### Objetivo a
¿Puedes copiar sin cambios las filas que van desde la línea que contiene "Task: Select the Analytics tab" hasta el final de las filas, ambos extremos incluidos?

═══ Texto citado

Si, es unja onboard, ademas de meter ruido blanco por el microfono, saca el ruido de la grabadora dvd cuando lee . Tengo que probar a dejarlo a batería haber si así desaparece el ruido, pero huele a la tarjetita de sonido.

Uso tambien el audacity, detectando el ruido, pero hace algo parecido a la mejora que trae la tarjeta sonido en windows 7, reduce la calidad notáblemente. Lo que yo hago habeces es ir quitando trozos donde no hay voz, pero claro, cada vez que suena  la voz se olle junto con el ruido blanco, pero bueno, algo es algo.

══════
═══ Registros de datos

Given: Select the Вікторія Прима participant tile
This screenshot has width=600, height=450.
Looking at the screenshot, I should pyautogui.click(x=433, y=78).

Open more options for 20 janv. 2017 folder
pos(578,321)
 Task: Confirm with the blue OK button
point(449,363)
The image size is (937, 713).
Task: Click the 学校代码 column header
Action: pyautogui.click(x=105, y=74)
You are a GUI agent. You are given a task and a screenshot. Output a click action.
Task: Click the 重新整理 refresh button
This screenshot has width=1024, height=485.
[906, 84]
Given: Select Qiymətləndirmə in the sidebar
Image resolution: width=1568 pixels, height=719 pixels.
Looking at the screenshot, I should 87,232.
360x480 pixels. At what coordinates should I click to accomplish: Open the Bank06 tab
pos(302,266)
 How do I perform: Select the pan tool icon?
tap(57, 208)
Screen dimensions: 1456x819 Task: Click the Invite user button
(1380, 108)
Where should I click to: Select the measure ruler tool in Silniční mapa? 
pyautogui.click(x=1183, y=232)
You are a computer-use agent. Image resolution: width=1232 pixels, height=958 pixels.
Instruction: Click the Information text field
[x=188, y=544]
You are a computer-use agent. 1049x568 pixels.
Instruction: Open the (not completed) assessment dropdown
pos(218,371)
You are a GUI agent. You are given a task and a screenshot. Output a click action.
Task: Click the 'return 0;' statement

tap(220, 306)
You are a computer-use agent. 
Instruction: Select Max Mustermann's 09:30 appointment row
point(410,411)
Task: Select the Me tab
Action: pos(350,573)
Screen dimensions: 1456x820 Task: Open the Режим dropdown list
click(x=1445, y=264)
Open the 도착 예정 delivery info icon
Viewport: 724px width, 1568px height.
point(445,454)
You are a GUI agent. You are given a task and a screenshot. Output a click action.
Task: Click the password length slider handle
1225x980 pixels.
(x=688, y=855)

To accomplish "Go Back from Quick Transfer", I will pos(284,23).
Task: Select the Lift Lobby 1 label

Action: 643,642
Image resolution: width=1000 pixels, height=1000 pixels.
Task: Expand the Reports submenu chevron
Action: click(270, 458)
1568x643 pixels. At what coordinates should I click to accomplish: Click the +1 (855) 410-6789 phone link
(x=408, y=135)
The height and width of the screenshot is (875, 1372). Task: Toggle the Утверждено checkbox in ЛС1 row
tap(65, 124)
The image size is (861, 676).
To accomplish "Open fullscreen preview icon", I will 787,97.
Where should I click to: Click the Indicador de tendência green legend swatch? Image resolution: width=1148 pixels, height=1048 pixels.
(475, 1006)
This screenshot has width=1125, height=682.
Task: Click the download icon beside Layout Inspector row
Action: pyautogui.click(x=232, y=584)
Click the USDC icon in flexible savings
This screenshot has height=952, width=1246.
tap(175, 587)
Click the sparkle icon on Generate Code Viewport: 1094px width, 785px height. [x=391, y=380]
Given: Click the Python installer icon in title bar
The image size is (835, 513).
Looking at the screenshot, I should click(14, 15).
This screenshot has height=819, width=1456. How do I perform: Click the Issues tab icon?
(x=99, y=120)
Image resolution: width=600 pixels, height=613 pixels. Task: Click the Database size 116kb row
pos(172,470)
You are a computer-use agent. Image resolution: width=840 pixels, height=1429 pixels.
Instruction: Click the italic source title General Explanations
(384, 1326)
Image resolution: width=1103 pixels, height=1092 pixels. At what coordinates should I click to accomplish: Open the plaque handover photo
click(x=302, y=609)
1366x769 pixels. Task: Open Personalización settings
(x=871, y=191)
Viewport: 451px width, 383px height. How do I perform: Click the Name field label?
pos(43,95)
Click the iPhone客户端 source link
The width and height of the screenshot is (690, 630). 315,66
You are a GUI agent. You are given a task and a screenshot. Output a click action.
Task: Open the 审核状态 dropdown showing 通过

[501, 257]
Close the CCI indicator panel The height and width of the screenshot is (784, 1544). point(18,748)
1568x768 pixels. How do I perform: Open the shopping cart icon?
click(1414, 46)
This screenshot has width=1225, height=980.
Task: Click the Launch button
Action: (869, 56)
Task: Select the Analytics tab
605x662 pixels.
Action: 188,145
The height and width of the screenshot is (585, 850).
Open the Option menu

══════

### Objetivo b
¿Cómo prolongarías el texto sobre el ruido de la tarjeta de sonido a partir de su última frase?

### Resultado final a
Task: Select the Analytics tab
605x662 pixels.
Action: 188,145
The height and width of the screenshot is (585, 850).
Open the Option menu

### Resultado final b
El micro es electrec, y para ser así se olle muy bien la voz, muy buenos agudos y graves. Aún siendo electrect no mete zumbidos ni ruidos raros, eso si, el ruido blanco parece de la tarjeta, le puse resistencia a los 5v que alimentan al micro y grababa mas bajito, pero el ruido blanco seguía igual de fuerte, hasta desconectando la alimentación del micro se olle el ruido (la del jack) (esque lo tenía el cable por fuera para probar) Es por lo que parece de la onboar.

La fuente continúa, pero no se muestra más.